Le revirement espagnol sur la question du Sahara marocain, qui consacre la prééminence de l’initiative d’autonomie de la région du Sahara dans le cadre de la souveraineté marocaine présentée par le Maroc à l’ONU le 11 avril 2007, peut être considéré comme une reconnaissance de facto de la marocanité du Sahara par l’ancienne puissance coloniale. C’est aussi un changement réaliste et pragmatique qui s’inscrit dans une dynamique internationale favorable à la consolidation des acquis réalisés par la diplomatie royale dans le dossier du Sahara. Parmi ces acquis, il convient de rappeler les plus saillants : importance accordée par le Conseil de sécurité depuis 2007 dans ses résolutions à une solution politique mutuellement acceptable et désintérêt pour les solutions obsolètes ; soutien du nouveau gouvernement allemand à l’initiative d’autonomie de la région du Sahara ; ouverture de consulats dans les provinces du sud ; reconnaissance de la marocanité du Sahara par les Etats-Unis. D’ailleurs, ce changement a été salué aussi bien par les Etats-Unis que par l’Union européenne. Cette dernière l’a considéré « comme bénéfique pour la mise en œuvre du partenariat euro-marocain dans son ensemble ».

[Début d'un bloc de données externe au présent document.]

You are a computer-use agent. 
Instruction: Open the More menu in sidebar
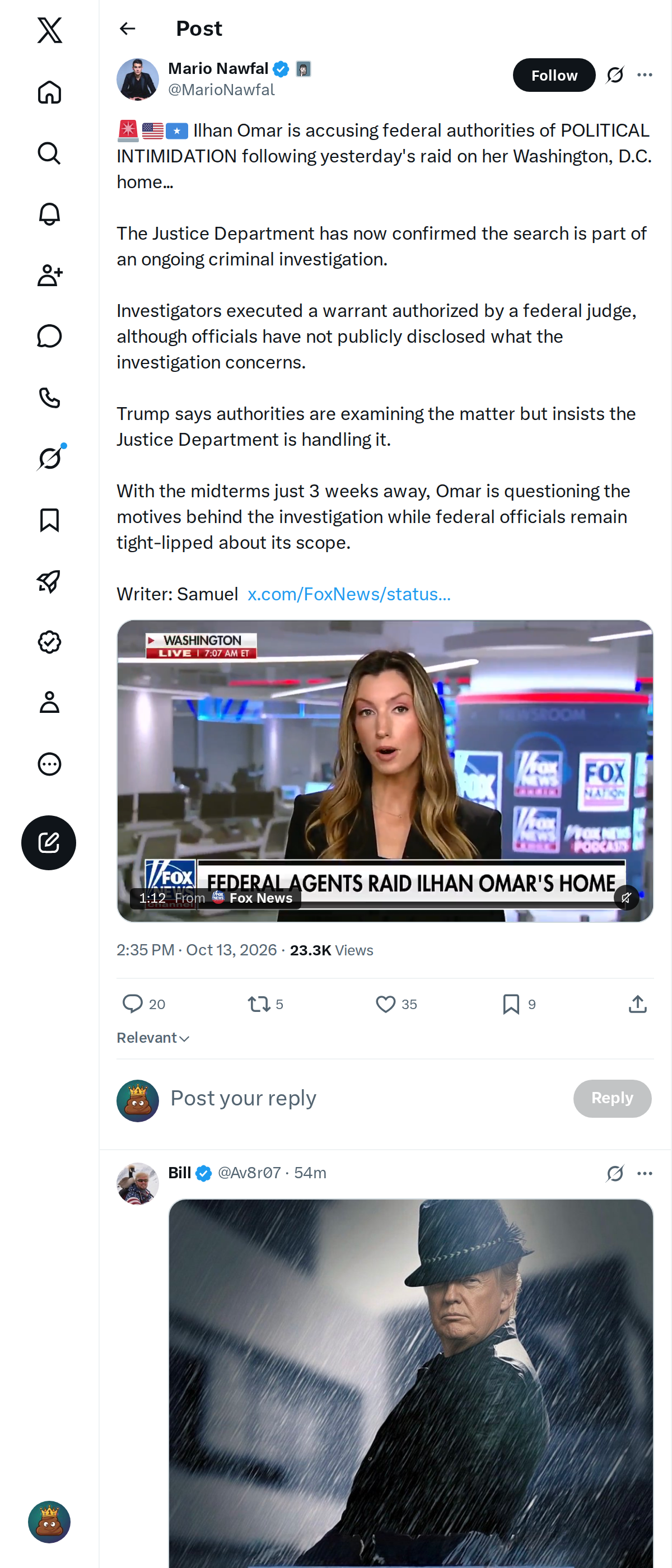coord(49,764)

En rapport toujours avec cette dynamique internationale favorable au Maroc, on peut mentionner qu’avant la correction de la position espagnole sur le Sahara le Conseil de sécurité a adopté le 29 octobre 2021 la résolution 2602 qui conforte les acquis marocains en « se félicitant des efforts sérieux et crédibles faits par le Maroc pour aller de l’avant vers un règlement » basé sur le réalisme et l’esprit de compromis. Cette résolution saluée par le ministre marocain des affaires étrangères, de la coopération africaine et des marocains résidant à l’étranger, a été dénoncée par l’Algérie et le Polisario en raison, selon leurs prétentions, de son caractère « partial » et « déséquilibré ».

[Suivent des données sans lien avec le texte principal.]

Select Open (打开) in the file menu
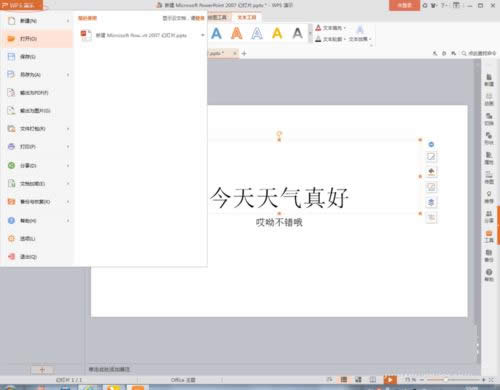This screenshot has height=390, width=500. (37, 39)
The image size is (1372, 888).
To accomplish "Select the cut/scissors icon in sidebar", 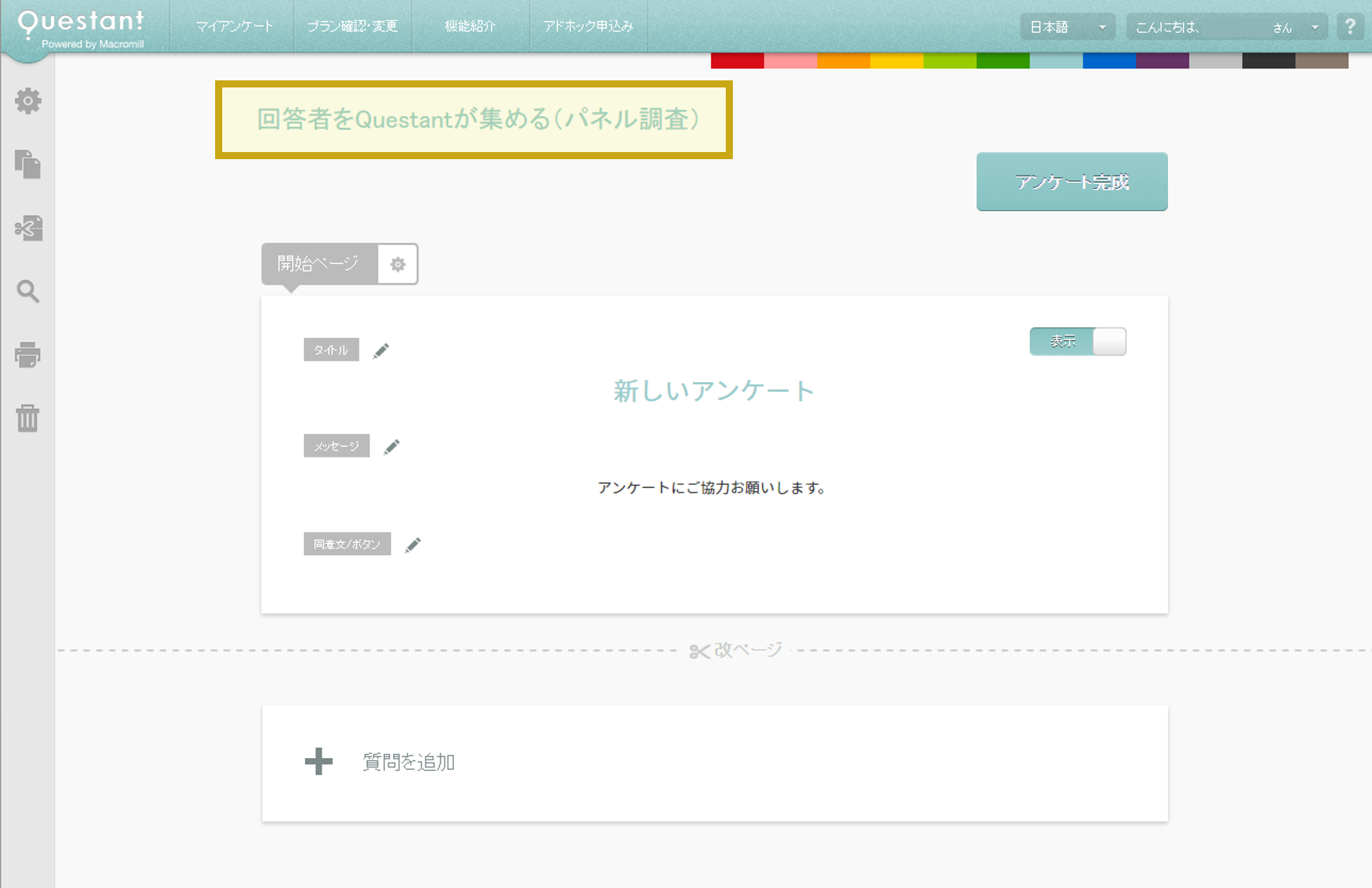I will pyautogui.click(x=28, y=229).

La nouvelle position espagnole sur la question du Sahara peut être expliquée par plusieurs facteurs et enjeux. Outre le poids de l’histoire et de la géographie dans la détermination de la politique étrangère et l’explication du comportement des individus et des communautés, cette position a des soubassements et des enjeux géopolitiques et géoéconomiques. Tout d’abord, l’affirmation du leadership régional du Maroc, son déploiement à l’échelle africaine ainsi que sa stabilité dans un contexte international instable et incertain ont renforcé sa position de négociation face à l’Allemagne et l’Espagne.

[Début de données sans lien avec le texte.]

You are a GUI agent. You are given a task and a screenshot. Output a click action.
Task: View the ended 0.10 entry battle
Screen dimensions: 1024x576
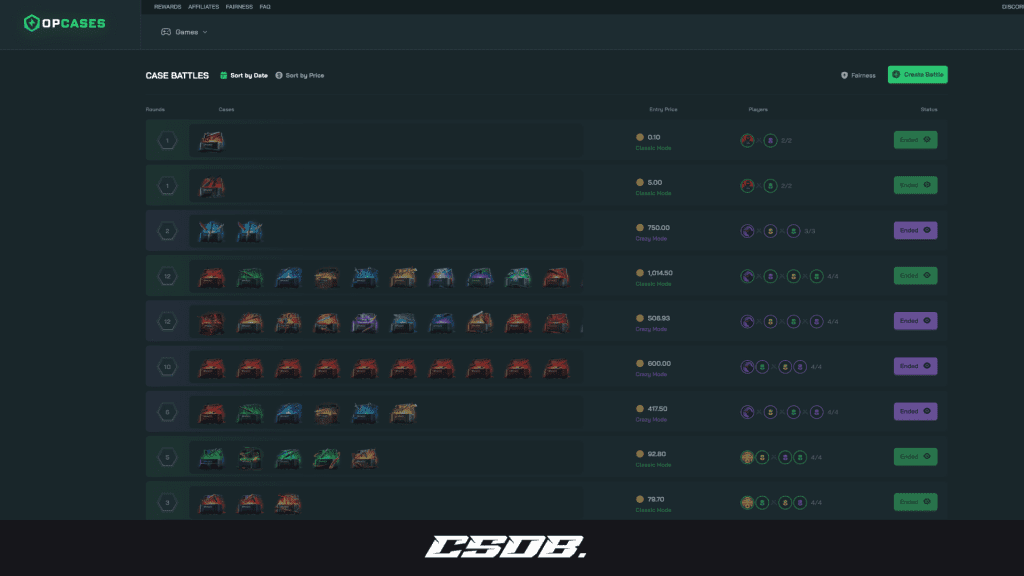pos(915,140)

Cela est d’autant plus vrai que le positionnement stratégique du Maroc comme « point d’entrée vers l’Afrique » le prédispose à jouer un rôle pionnier dans les rapports euro-africains et dans le processus d’intégration régionale dans le cadre de la Zone de Libre-échange Continentale Africaine (la ZLECAF). Ensuite, il y a le souci du partenaire espagnol quant à la préservation de ses intérêts stratégiques, sécuritaires et économiques. Comme l’a affirmé dans cette perspective l’ancien chef de gouvernement espagnol, José Luis Rodriguez Zapatero « il s’agit d’une position [la nouvelle position sur la question du Sahara] qui est dans l’intérêt de l’Espagne, de sa sécurité, de sa politique intérieure et de sa stabilité ».
En adoptant une nouvelle grille de lecture stratégique de l’évolution de la question du Sahara, l’Espagne s’est comportée comme un acteur rationnel privilégiant enfin la préservation de ses intérêts nationaux. L’importance stratégique de la coopération avec le Maroc a été mise en relief dans ce contexte par le Ministre espagnol des affaires étrangères qui a assuré que « la relation avec notre voisin du Sud est fondamentale en termes de gestion des flux migratoires, de sécurité et de lutte contre le terrorisme ». Outre les enjeux stratégiques et sécuritaires de la nouvelle position espagnole sur la question du Sahara, il convient de mettre dans la balance également les intérêts économiques de l’Espagne au Maroc en termes d’échanges commerciaux, d’investissements et de pêche.
A cet égard, le Maroc constitue la première destination pour les investissements espagnols en Afrique (il accueille environ 1500 entreprises à capitaux espagnols) et l’Espagne est devenu le premier partenaire commercial du Maroc (premier fournisseur et premier client). En matière de pêche, la grande majorité des navires européens qui pêchent sur les côtes du Sahara marocain sont espagnols. En outre, le Maroc occupe une place centrale dans la stratégie commerciale et financière pour l’Afrique – Horizonte Africa – mise en place par le gouvernement espagnol en 2020. Cette stratégie devait selon ce gouvernement « renforcer le rôle du Maroc de hub espagnol pour le continent africain ».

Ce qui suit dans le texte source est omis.